La semaine dernière, toute une équipe a séjourné à Adelboden dans le cadre du camp 60+. Je n’ai pas besoin d’y avoir participé pour être convaincue que c’était un beau moment communautaire, un temps important de vie d’Église pour celles et ceux qui l’ont vécu.
Avec les jeunes et les familles, il me semble que cette capacité d’abstraction n’est pas toujours aussi aiguisée. J’entends: « on ne les voit jamais à l’Église ». Pourtant, ils vivent des temps d’Église intenses. En camp, lors de leurs réunions ou lors des cultes qu’ils animent durant l’année. En une année de catéchisme, un catéchumène aura vécu près de 200 heures en communauté d’Église. Ne pouvons-nous pas nous en réjouir? Un jeune moniteur bénévole, pas loin de 400 heures!! Cela fait une heure par jour tous les jours de l’année en engagement ecclésial. N’est-ce pas ce que nous souhaitons qu’ils et elles vivent?
Est-ce que ces occasions de vivre l’Église auraient moins de valeur parce qu’ils sont différents de ma manière de vivre l’Église, en me rendant régulièrement au culte dominical par exemple?
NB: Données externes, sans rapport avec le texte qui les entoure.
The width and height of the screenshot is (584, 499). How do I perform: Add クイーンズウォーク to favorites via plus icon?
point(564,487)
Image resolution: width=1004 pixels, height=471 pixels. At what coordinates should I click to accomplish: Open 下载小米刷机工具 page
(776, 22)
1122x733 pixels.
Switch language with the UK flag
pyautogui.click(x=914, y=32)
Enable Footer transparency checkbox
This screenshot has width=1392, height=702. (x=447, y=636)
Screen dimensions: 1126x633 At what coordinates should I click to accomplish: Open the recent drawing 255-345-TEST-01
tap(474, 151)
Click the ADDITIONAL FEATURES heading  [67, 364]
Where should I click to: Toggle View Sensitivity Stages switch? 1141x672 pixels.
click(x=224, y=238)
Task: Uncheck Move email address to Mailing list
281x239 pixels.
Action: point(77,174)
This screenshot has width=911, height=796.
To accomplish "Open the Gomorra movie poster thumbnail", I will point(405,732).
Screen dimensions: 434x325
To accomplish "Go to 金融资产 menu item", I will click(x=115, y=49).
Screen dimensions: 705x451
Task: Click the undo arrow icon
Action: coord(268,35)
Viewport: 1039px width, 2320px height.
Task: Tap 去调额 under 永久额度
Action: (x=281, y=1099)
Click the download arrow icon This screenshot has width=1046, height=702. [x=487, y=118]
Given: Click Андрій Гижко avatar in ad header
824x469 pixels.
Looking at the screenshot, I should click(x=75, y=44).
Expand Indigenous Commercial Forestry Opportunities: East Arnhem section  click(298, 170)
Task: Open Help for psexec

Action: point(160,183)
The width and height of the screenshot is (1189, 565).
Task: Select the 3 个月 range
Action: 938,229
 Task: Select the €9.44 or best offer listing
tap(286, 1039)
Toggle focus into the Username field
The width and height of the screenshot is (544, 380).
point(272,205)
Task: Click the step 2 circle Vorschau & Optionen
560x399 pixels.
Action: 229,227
L’Église ne se réduit pas à ce que j’en vois. Elle existe bien au-delà. Être ensemble au même endroit au même moment est une chose, faire Église en est une autre. Et la reconnaissance mutuelle que ce qui est vécu, même dans ma plus grande ignorance, a autant de valeur que ce je peux vivre moi en Église est fondamental.
Nous réjouir des paroles des sentinelles
La moisson est grande, mais les ouvriers sont peu nombreux. Pourtant, Jésus parvient à en envoyer 72! Mais 2 ne connaissent rien de ce que vivent les 70 autres. Et si nous parvenions à nous réjouir des signes que les sentinelles nous envoient? Des paroles du participant au camp d’Adelboden qui nous dit: c’était un beau moment. Des témoignages des catéchumènes à Pentecôte qui expriment: ce que je vis au KT, ça a du sens pour moi.
Si nous parvenions à recevoir cela et juste nous en réjouir sans arrière pensée utilitariste ou velléité de récupération? Autrement dit, sans directement leur mettre dans les mains des outils en leur disant: maintenant, à ton tour, bosse à la moisson!
La moisson est grande. Réjouissons-nous!